I Have Heard This All Before
One of the great disappointments I had with this book is that there was nothing really new here. I have heard all these arguments before and all Bart really did was repackage them for the masses and thus much of his argument has an emotional, not intellectual, appeal. This is water cooler stuff given an intellectual spin but the arguments are not laid out with any new thing being forefront. This is old stuff redone. At least with his other book Misquoting Jesus there was a well laid out argument, fallacious, but well laid out.

Inability to See Other Possibilities
Bart is entrenched in his viewpoint and cannot see any other one. The freewill defense is shutdown and he never really engages it. He engages theodicy briefly but says it is basically correct but never engages objections. He sticks to his 'the Bible is not the Bible, the Reformed Baptist view of God is correct' point of view throughout.

Fallacious Argument
Bart's whole book hinges on his belief that the answers the Bible presents to the issue contradictory views on how evil is dealt with. He never really proves this and I find the reasoning he does give fallacious. Is God not big enough to have several response to the problem of suffering and evil? Can't God have a multifaceted approach to dealing with the problem?

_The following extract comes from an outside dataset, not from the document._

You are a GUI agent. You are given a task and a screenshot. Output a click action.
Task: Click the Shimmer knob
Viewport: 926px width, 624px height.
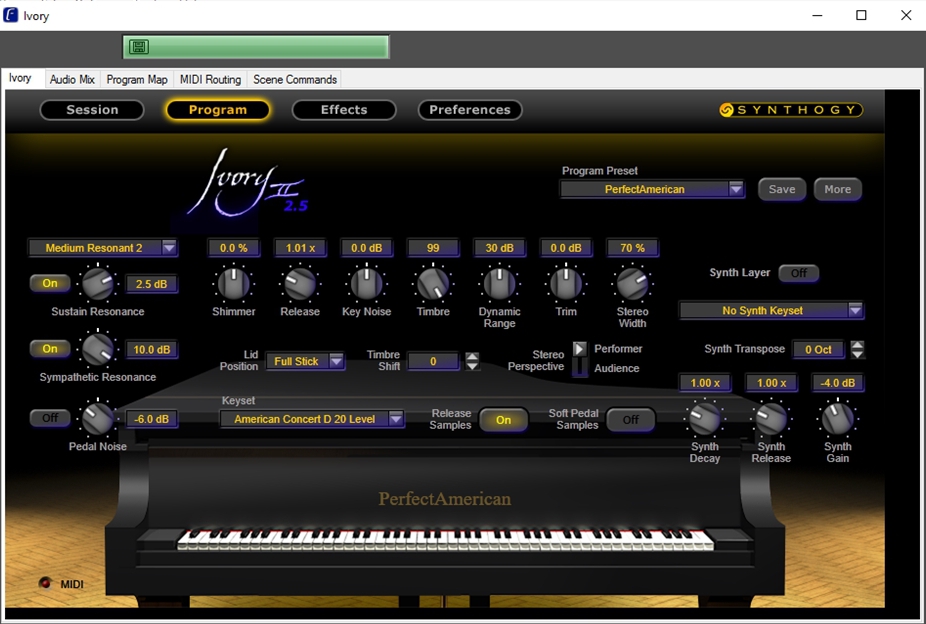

1. Punish evil because it is a wilful act and causes suffering
2. Warn people that Sin has its Consequences
3. Wage a continuing war against evil without violating mankind's freewill including send your own Son to destroy the work of the devil -- sin
4. Oppose the forces of evil -- the devil and his minions.
5. In the End -- destroy all the supporters and practitioners of evil and sin so that the new world can be free of them -- destroying all the instigators forever in hell. Give the new mankind that survives a fresh start with a place of life where suffering ends.

I fail to see inconsistency here but a multifaceted approach to the problem of evil and suffering by God depending on the nature of the evil and suffering involved. Bart thinks not.

Avoidance of Personal Culpability
I think Bart's reasoning is personal in the sense that he is seeking divorce from his own personal responsibility for suffering. He wants man off the hook so he can be off the hook. I find this strange for a guy who is bothered by the problem of suffering but then washes his hands of it using Ecclesiastes -there is nothing man can do including me Bart Ehrman. Seems like the finger pointing of who is responsible did not stop with Adam and Eve, only Bart has the guts to point his finger at God and say 'foul'. He better hope he is right.

A Final Personal Note
All criticism aside, I feel Bart's pain. If I was going to be anything else besides a Christian, I would also embrace hedonistic agnosticism. I find atheism intellectually vacant -- you can't know their isn't a God either. You are to limited in what you know to make a judgment on that. All other religions saving Judaism seem very man reasoning to the divine to me and I thus reject them. Of course if I reject the Hebrew Scripture then Judaism is out as well. If we are to know what the divine truly is it must reveal itself to us. That gives only two possibilities for me -- Christianity with its Bible as revelation of God as he really is or a rejection of that revelation (the Bible) to agnosticism and living for myself trying to find God's revelation in the world around me. Everything points only to believe in Christ and his resurrection or 'let us eat and drink for tomorrow we die". If I wasn't a Christian I would be joining Bart for those cigars and sherry with a circle of friends to enjoy it with. As it is however, I see that suffering is our fault -- all of it and God has made an answer to it; we just continue to reject it.